REQUEST A. Give only the number of lines in the entries below that contain the string "screenshot".

┄┄┄┄┄┄

Updated: Jun 19, 2023

Background

Satyam Computer Services Ltd, which was designated as the IT crown jewel, at some point engaged in one of the biggest corporate fiddles in the history of the Indian Securities Market. The irony here is that the company that received the Golden Peacock Award in 2007-08 for having the best governance practices turned out later to be a classic example of bad corporate governance. It was the fourth largest software company in India and the first Indian company to be listed on three global stock exchanges, namely NYSE (New York Stock Exchange), Dow Jones and EURONEXT. It rose to immense success globally. The success however was not the outcome of ethical decisions but fraudulent decisions of the CEO, because of which the company was bound to go indigent. The scandal is popularly termed India’s Enron.


The founder and CEO of Satyam, Ramlinga Raju, swindled investors of thousands of crores of rupees by manipulating the balance sheet of the company. This fraud was exposed through a letter of confession sent by Raju. This letter in which he admitted his financial misdemeanours to the extent of $1.47 billion was sent to the Board of Directors (BOD) of Satyam as well as to the chairman of SEBI on 7th January 2009. The share price of Satyam which clocked at ₹544 in 2008 steeply declined to ₹11.50 after the confession.

┄┄┄┄┄┄

REQUEST B. In the Satyam extract above, to what price did Satyam's share price fall after the confession?

┄┄┄┄┄┄

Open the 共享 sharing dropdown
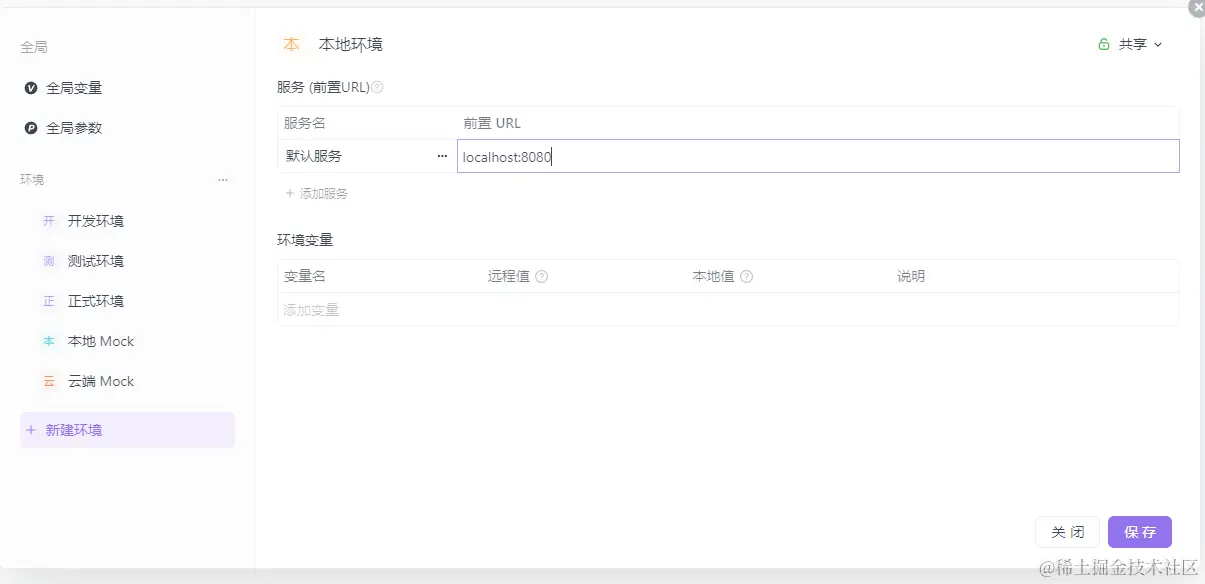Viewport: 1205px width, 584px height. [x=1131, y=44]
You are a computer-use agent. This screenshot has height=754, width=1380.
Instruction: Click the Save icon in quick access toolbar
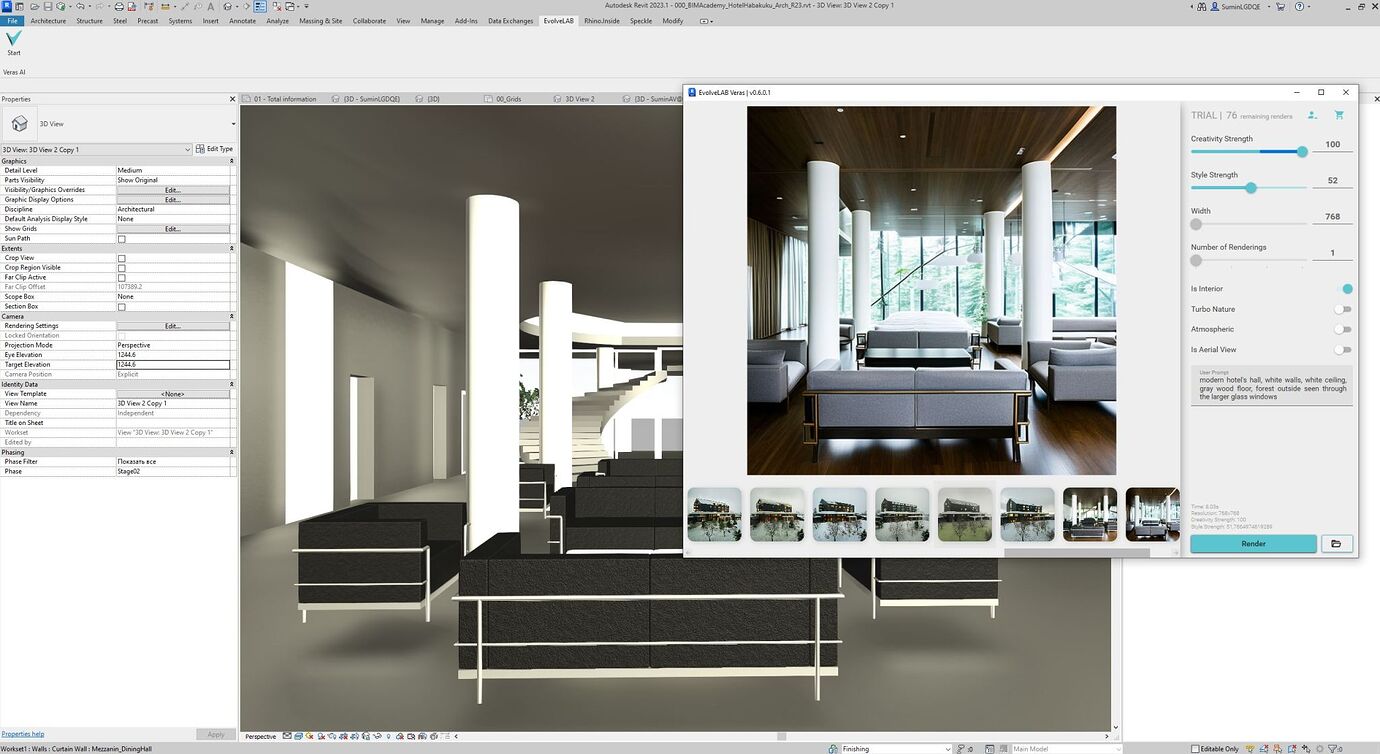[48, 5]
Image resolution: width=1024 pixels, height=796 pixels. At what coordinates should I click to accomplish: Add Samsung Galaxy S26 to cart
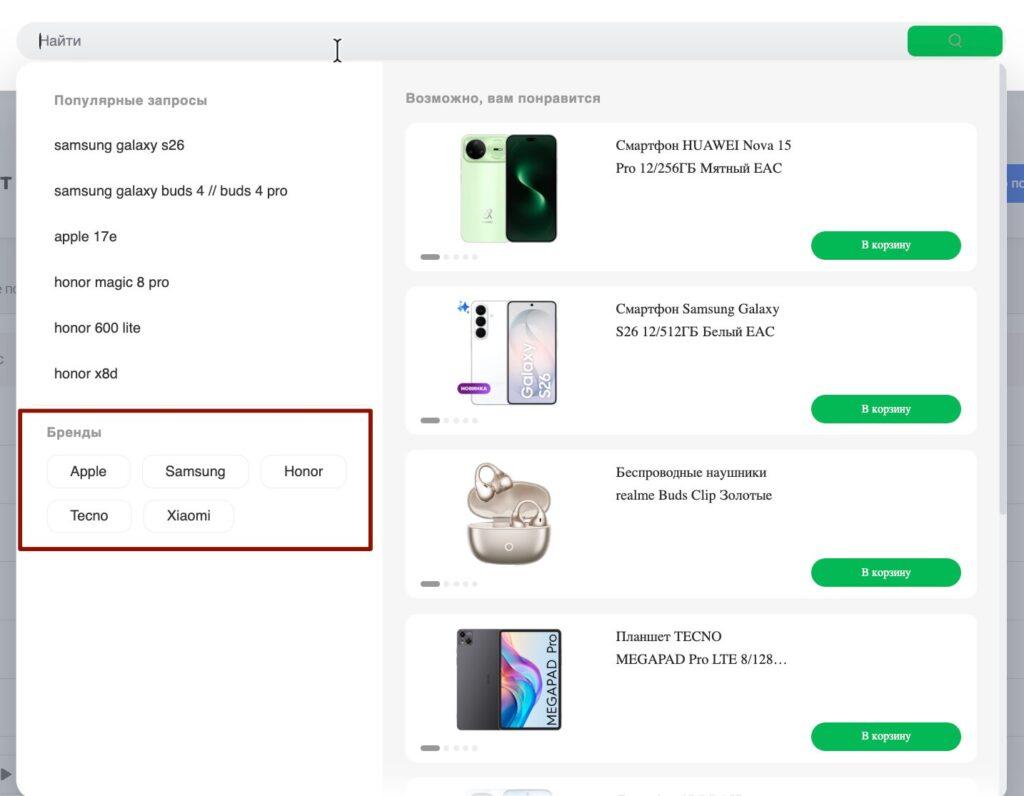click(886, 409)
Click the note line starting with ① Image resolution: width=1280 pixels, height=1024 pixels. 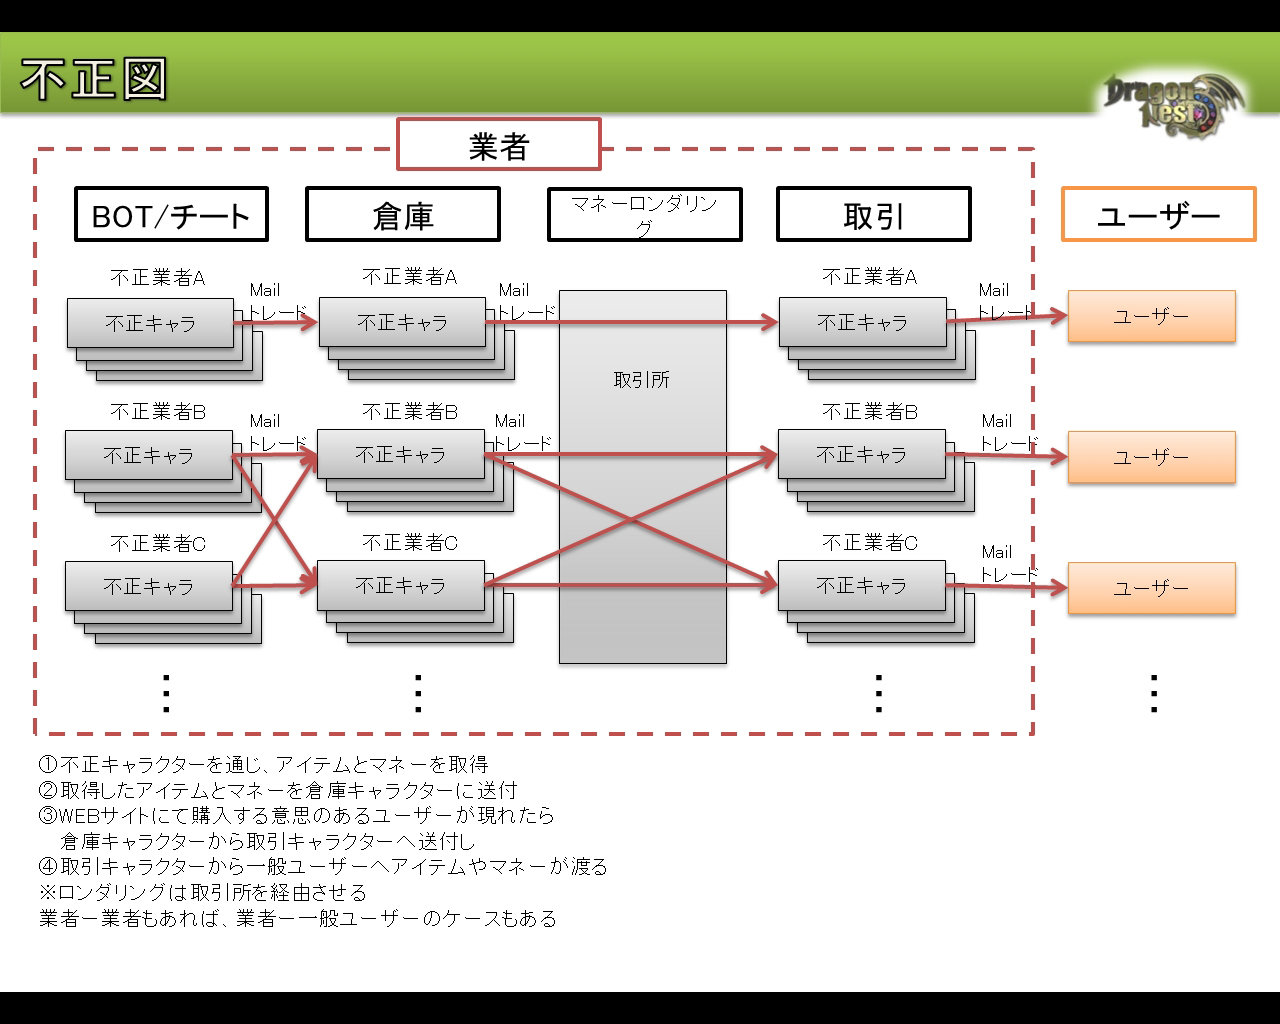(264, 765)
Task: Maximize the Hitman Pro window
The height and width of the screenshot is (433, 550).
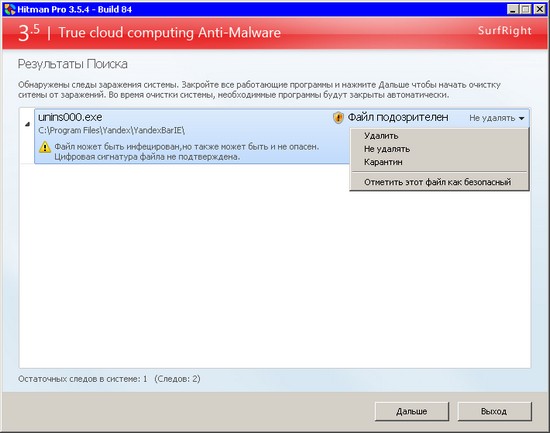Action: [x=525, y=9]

┄┄┄┄┄┄

CORRECT RESPONSE A. 2

CORRECT RESPONSE B. ₹11.50